-- Opening Marker --

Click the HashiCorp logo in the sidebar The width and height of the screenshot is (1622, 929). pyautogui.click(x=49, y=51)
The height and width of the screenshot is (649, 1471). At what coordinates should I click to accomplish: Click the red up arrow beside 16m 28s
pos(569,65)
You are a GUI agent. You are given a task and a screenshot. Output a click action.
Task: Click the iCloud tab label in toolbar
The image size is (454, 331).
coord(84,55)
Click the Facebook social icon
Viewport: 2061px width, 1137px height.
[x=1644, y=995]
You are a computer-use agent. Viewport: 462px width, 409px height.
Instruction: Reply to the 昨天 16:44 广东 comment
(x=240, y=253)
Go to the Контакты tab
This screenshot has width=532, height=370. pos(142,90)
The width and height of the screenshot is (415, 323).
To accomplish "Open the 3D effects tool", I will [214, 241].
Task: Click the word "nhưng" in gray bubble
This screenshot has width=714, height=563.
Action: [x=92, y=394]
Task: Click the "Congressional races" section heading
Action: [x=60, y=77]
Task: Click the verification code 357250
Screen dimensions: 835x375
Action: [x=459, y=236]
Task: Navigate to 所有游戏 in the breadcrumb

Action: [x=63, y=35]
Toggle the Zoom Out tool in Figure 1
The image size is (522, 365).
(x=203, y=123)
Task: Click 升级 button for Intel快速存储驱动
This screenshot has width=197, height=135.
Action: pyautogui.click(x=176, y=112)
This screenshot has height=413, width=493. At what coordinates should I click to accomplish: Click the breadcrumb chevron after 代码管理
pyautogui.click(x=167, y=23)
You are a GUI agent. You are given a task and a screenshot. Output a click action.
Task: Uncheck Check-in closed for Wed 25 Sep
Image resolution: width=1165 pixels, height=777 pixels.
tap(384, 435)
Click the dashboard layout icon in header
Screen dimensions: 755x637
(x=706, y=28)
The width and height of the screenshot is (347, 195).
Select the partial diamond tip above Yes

-- Closing Marker --

Required action:
What is needed is an exact copy of all the records.

Solved exercise:
Click the HashiCorp logo in the sidebar The width and height of the screenshot is (1622, 929). pyautogui.click(x=49, y=51)
The height and width of the screenshot is (649, 1471). At what coordinates should I click to accomplish: Click the red up arrow beside 16m 28s
pos(569,65)
You are a GUI agent. You are given a task and a screenshot. Output a click action.
Task: Click the iCloud tab label in toolbar
The image size is (454, 331).
coord(84,55)
Click the Facebook social icon
Viewport: 2061px width, 1137px height.
[x=1644, y=995]
You are a computer-use agent. Viewport: 462px width, 409px height.
Instruction: Reply to the 昨天 16:44 广东 comment
(x=240, y=253)
Go to the Контакты tab
This screenshot has width=532, height=370. pos(142,90)
The width and height of the screenshot is (415, 323).
To accomplish "Open the 3D effects tool", I will [214, 241].
Task: Click the word "nhưng" in gray bubble
This screenshot has width=714, height=563.
Action: [x=92, y=394]
Task: Click the "Congressional races" section heading
Action: [x=60, y=77]
Task: Click the verification code 357250
Screen dimensions: 835x375
Action: [x=459, y=236]
Task: Navigate to 所有游戏 in the breadcrumb

Action: [x=63, y=35]
Toggle the Zoom Out tool in Figure 1
The image size is (522, 365).
(x=203, y=123)
Task: Click 升级 button for Intel快速存储驱动
This screenshot has width=197, height=135.
Action: pyautogui.click(x=176, y=112)
This screenshot has height=413, width=493. At what coordinates should I click to accomplish: Click the breadcrumb chevron after 代码管理
pyautogui.click(x=167, y=23)
You are a GUI agent. You are given a task and a screenshot. Output a click action.
Task: Uncheck Check-in closed for Wed 25 Sep
Image resolution: width=1165 pixels, height=777 pixels.
tap(384, 435)
Click the dashboard layout icon in header
Screen dimensions: 755x637
(x=706, y=28)
The width and height of the screenshot is (347, 195).
Select the partial diamond tip above Yes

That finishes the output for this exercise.